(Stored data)
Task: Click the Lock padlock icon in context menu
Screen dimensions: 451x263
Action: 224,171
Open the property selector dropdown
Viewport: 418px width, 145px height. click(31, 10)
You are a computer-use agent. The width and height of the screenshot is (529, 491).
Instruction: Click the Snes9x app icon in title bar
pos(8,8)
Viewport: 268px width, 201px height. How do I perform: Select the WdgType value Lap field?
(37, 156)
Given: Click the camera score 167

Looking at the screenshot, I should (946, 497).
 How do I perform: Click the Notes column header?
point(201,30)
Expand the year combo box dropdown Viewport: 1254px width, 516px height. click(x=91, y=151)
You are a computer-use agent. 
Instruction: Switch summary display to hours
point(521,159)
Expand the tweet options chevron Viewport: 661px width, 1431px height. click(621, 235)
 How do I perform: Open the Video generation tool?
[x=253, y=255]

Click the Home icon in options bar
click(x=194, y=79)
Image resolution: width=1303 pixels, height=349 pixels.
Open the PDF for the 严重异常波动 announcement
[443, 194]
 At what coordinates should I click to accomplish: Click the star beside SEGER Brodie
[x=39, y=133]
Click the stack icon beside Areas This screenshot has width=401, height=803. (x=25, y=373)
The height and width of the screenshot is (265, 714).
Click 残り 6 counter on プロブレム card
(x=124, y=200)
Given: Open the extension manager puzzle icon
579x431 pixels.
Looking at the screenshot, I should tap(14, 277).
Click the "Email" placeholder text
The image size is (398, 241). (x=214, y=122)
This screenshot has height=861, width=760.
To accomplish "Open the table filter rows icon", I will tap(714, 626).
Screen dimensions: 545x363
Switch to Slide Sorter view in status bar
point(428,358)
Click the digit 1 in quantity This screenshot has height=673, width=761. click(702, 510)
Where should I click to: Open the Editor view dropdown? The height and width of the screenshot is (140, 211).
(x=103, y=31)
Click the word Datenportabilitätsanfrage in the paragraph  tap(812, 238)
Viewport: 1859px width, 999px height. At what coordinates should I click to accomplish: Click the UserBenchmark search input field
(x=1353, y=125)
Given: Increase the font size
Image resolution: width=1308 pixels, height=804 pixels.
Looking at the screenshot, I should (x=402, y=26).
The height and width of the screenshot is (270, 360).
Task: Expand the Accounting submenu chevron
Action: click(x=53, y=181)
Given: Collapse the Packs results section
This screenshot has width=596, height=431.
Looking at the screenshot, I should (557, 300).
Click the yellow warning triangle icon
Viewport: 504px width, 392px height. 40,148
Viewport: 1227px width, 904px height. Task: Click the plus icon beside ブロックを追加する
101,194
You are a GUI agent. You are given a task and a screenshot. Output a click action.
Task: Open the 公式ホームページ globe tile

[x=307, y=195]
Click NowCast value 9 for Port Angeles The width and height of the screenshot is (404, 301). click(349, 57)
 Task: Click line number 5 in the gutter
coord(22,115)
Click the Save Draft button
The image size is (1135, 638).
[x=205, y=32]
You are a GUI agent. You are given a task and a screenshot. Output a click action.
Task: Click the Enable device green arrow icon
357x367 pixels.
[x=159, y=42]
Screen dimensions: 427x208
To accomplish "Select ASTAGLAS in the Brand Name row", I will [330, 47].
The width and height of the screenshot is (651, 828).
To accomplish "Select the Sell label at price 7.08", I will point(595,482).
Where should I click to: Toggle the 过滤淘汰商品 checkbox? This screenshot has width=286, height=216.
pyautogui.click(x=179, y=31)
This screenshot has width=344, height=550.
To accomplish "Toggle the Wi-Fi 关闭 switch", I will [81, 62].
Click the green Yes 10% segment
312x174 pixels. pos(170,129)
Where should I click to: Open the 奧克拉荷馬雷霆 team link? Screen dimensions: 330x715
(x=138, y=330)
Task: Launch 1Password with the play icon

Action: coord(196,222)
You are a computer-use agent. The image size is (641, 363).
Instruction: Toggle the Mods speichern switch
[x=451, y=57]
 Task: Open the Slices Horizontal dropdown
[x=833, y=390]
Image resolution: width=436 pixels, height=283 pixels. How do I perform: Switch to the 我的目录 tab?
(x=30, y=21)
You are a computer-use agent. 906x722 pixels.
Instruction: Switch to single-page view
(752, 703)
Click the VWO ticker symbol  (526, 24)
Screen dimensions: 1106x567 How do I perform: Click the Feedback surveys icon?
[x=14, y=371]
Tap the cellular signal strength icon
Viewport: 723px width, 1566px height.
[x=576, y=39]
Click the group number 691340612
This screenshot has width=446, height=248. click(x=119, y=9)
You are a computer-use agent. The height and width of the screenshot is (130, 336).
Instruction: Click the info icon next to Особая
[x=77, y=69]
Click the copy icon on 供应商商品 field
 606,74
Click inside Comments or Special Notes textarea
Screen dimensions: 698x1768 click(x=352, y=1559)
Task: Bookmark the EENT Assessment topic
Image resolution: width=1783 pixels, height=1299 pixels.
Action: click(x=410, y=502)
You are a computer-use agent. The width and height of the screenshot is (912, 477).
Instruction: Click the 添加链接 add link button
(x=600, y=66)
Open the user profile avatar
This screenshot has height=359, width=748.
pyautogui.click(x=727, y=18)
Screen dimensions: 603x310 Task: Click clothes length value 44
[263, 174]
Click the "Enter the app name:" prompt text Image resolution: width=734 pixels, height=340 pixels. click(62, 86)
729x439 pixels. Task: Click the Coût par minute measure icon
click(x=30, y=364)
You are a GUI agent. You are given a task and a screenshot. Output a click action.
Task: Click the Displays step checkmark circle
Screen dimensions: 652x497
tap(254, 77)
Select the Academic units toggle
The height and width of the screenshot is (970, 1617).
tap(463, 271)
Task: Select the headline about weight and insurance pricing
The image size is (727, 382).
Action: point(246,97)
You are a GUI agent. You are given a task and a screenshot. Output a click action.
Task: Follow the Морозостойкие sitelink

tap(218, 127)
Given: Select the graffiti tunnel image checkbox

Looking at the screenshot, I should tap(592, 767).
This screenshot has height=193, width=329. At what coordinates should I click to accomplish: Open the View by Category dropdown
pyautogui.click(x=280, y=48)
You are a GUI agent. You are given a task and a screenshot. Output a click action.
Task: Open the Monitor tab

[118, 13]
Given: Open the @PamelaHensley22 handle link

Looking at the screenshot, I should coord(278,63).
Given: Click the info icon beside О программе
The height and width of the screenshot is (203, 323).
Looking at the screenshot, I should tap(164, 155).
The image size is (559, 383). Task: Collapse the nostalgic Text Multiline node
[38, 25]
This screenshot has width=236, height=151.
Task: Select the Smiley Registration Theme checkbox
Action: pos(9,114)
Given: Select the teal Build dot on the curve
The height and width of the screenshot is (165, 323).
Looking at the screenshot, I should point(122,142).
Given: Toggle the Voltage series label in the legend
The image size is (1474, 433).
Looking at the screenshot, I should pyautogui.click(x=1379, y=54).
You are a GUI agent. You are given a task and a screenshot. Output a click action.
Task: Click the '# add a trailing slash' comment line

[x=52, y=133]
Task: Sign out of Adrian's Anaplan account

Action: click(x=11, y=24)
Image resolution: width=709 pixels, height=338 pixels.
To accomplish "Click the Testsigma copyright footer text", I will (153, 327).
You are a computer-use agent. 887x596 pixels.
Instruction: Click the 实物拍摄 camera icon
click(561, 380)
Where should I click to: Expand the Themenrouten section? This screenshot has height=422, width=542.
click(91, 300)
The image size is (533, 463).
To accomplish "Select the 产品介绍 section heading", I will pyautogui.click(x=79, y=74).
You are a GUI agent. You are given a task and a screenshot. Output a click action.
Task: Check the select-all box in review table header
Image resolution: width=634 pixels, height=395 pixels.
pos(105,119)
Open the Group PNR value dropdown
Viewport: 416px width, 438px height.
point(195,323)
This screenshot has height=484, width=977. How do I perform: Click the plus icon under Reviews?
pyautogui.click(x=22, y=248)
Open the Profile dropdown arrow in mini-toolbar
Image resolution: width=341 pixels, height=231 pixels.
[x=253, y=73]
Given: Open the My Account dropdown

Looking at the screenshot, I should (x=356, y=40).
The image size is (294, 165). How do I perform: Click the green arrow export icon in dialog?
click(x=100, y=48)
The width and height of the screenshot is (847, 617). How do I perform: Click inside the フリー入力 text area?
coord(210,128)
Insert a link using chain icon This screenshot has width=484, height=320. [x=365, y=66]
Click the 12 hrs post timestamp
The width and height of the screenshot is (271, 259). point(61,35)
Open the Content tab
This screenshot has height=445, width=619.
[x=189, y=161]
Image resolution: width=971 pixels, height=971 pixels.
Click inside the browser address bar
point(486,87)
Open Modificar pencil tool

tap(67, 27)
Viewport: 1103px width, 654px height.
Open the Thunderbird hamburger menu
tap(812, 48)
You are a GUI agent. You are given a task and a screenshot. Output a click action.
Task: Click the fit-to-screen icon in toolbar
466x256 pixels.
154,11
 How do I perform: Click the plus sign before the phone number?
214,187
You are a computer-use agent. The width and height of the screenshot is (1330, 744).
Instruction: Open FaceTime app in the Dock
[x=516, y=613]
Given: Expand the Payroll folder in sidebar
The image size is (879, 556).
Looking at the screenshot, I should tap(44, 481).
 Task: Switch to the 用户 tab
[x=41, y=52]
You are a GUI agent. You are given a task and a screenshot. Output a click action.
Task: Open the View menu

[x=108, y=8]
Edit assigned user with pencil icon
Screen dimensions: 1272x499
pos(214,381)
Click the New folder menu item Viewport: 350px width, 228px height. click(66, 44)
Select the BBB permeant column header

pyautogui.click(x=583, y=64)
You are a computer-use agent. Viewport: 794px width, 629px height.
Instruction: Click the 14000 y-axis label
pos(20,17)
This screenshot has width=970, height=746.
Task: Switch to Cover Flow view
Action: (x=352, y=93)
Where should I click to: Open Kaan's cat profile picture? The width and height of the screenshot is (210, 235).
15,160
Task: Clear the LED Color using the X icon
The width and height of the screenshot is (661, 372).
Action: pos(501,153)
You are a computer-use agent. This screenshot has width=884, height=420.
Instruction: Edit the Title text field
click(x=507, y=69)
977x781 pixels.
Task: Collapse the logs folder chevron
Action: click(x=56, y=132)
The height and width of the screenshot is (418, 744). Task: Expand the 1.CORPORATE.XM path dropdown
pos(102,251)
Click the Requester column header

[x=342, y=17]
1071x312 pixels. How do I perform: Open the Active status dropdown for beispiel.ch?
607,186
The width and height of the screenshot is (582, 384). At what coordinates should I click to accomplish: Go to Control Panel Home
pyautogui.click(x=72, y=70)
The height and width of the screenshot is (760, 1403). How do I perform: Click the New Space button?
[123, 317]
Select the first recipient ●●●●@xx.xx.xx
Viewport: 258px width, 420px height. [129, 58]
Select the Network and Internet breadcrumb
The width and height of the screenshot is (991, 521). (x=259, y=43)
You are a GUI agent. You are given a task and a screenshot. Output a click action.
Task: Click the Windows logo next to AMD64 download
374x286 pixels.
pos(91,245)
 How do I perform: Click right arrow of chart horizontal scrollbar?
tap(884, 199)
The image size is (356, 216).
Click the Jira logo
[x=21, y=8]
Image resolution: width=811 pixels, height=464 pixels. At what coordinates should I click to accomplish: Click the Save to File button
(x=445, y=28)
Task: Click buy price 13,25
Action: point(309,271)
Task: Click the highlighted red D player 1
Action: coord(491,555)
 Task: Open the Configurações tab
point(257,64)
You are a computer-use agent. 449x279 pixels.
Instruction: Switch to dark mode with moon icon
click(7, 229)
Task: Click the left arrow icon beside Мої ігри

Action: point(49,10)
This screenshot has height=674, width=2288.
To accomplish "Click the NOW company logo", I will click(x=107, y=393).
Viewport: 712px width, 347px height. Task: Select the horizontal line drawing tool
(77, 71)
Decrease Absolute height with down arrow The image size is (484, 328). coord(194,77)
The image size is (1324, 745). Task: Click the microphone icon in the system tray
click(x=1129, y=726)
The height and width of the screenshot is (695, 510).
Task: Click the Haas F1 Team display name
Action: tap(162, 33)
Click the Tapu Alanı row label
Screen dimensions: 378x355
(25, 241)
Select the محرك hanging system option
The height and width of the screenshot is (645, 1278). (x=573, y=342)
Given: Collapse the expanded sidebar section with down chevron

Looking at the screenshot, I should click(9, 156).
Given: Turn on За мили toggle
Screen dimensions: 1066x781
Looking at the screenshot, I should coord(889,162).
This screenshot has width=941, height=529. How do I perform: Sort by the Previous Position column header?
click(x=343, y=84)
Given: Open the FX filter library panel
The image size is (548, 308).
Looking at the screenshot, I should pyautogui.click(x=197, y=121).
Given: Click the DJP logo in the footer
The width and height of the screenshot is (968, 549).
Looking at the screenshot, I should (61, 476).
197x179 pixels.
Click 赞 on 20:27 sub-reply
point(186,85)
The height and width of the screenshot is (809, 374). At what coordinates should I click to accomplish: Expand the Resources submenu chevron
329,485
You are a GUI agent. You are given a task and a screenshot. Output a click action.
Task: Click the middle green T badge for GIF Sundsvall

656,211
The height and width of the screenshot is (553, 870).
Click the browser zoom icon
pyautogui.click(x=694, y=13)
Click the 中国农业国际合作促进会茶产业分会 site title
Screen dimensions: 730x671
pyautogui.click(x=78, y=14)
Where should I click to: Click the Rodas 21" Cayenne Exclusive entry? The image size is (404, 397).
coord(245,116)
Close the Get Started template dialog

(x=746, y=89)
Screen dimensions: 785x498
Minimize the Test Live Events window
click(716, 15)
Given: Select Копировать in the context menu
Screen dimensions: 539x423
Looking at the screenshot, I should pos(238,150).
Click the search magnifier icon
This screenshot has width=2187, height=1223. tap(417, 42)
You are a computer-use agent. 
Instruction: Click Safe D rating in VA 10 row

WORK INSTRUCTION:
If a line of the data above holds the string "table", count it, then give only the final number.

ANSWER TO THE PROBLEM:
2